Collected data entries:
Content starts
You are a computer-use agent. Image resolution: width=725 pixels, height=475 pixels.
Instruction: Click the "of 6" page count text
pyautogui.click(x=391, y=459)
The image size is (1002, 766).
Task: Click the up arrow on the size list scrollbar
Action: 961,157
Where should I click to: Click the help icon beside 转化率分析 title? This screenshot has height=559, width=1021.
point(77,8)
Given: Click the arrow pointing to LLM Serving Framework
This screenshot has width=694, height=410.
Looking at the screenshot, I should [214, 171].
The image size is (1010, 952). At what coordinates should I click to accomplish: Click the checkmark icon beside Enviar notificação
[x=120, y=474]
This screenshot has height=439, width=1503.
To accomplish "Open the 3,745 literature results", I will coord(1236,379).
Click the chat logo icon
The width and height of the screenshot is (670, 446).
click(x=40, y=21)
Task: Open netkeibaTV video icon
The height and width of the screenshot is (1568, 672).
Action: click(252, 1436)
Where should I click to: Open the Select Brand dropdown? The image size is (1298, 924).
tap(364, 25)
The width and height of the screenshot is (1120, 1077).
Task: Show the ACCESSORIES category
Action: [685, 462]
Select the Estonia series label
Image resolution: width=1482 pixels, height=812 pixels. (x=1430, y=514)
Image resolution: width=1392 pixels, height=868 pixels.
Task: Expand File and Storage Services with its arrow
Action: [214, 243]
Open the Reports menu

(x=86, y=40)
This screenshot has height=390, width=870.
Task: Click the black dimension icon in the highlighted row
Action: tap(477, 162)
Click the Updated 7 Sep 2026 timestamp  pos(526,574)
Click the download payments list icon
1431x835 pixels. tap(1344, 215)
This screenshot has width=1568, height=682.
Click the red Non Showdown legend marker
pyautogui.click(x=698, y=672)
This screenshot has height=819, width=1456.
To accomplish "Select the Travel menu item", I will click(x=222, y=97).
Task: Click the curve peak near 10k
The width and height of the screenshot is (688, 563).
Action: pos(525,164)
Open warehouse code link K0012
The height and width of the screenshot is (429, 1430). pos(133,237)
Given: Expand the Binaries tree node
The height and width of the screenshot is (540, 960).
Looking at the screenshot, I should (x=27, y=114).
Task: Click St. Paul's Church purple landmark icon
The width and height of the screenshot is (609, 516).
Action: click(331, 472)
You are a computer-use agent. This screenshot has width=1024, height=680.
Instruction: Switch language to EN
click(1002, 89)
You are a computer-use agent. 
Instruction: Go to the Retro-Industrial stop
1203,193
Content ends
● **WHAT TO WORK ON**:
Your answer must consist solely of the lines from the one containing "The image size is (1010, 952)." through the last line of the entries, reproduced exactly.

● **ANSWER SECTION**:
The image size is (1010, 952). At what coordinates should I click to accomplish: Click the checkmark icon beside Enviar notificação
[x=120, y=474]
This screenshot has height=439, width=1503.
To accomplish "Open the 3,745 literature results", I will coord(1236,379).
Click the chat logo icon
The width and height of the screenshot is (670, 446).
click(x=40, y=21)
Task: Open netkeibaTV video icon
The height and width of the screenshot is (1568, 672).
Action: click(252, 1436)
Where should I click to: Open the Select Brand dropdown? The image size is (1298, 924).
tap(364, 25)
The width and height of the screenshot is (1120, 1077).
Task: Show the ACCESSORIES category
Action: [685, 462]
Select the Estonia series label
Image resolution: width=1482 pixels, height=812 pixels. (x=1430, y=514)
Image resolution: width=1392 pixels, height=868 pixels.
Task: Expand File and Storage Services with its arrow
Action: [214, 243]
Open the Reports menu

(x=86, y=40)
This screenshot has height=390, width=870.
Task: Click the black dimension icon in the highlighted row
Action: tap(477, 162)
Click the Updated 7 Sep 2026 timestamp  pos(526,574)
Click the download payments list icon
1431x835 pixels. tap(1344, 215)
This screenshot has width=1568, height=682.
Click the red Non Showdown legend marker
pyautogui.click(x=698, y=672)
This screenshot has height=819, width=1456.
To accomplish "Select the Travel menu item", I will click(x=222, y=97).
Task: Click the curve peak near 10k
The width and height of the screenshot is (688, 563).
Action: pos(525,164)
Open warehouse code link K0012
The height and width of the screenshot is (429, 1430). pos(133,237)
Given: Expand the Binaries tree node
The height and width of the screenshot is (540, 960).
Looking at the screenshot, I should (x=27, y=114).
Task: Click St. Paul's Church purple landmark icon
The width and height of the screenshot is (609, 516).
Action: click(331, 472)
You are a computer-use agent. This screenshot has width=1024, height=680.
Instruction: Switch language to EN
click(1002, 89)
You are a computer-use agent. 
Instruction: Go to the Retro-Industrial stop
1203,193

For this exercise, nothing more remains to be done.